The beginning of my own personal writing process is simple. My mind often works faster than my pencil, so I just get my ideas down on paper. To get ideas for my writing, I try to think of my past and ways I can relate to what I’m focusing on. It’s easier to write about things from long ago, since I’ve had such a long time to ponder over the events. Once I’ve got all my thoughts on paper, the real work begins.

Sitting in a forest, my mind began to wander. There were many unfiltered thoughts in my head and on paper, so I had to remove a lot for my essay. Once I rid of the junk, I focus on expanding my main ideas and relating to them. This is an especially difficult process for me, because this is where the paper gets organized and formally put together. Now, just because a sentence makes sense to you, doesn’t mean everyone else will understand too. I always know what I’m talking about, but apparently I’m not always as clear as I think.

While the whole process is long and grueling, I often come out with a product of decent quality at the end. But still, at the end of the day, I’m never quite satisfied. I’ve made a lot of discoveries about myself through taking this class. I’ve learned that as a writer, I’m less cautious to share my opinion. People are more likely to argue something you say, rather than write.

When I write, I have more time to sort out my thoughts and say what I really mean. I say a lot of things I regret saying, but with writing, that isn’t the case.

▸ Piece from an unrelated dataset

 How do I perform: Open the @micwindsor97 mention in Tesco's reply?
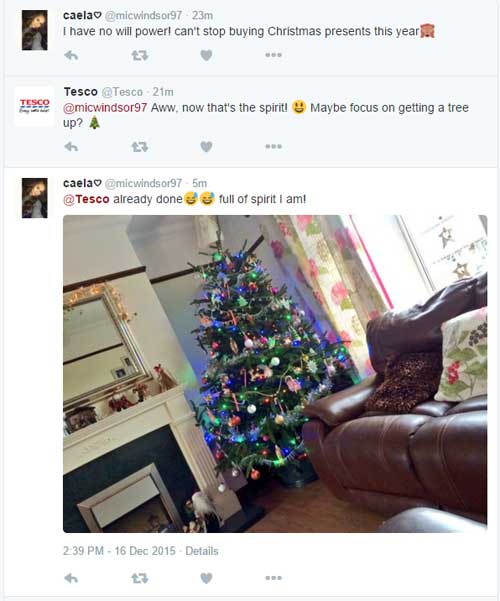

I only write about things that are important to me. For example, in the nature essay, I was able to reflect it about myself and how I’ve grown. I wasn’t about to write some hogwash story about a hunting or camping experience. My writing has to mean something to me in order for it to be good.

As I grow and mature, my writing reflects it. Earlier in my life, and even earlier this year, I thought I had done some great work. I had papers I was really excited about, but then I got my grade back. At this point I was frustrated. I thought I had to write for the teacher, and just give her what she wanted.

Although my grade improved by this method, I was still not satisfied. Now I’ve discovered, that when I write for myself, still based on the guidelines of the teacher, the result is a rewarding feeling and grade to show for it. I’ll be happy with it for now, but still never satisfied.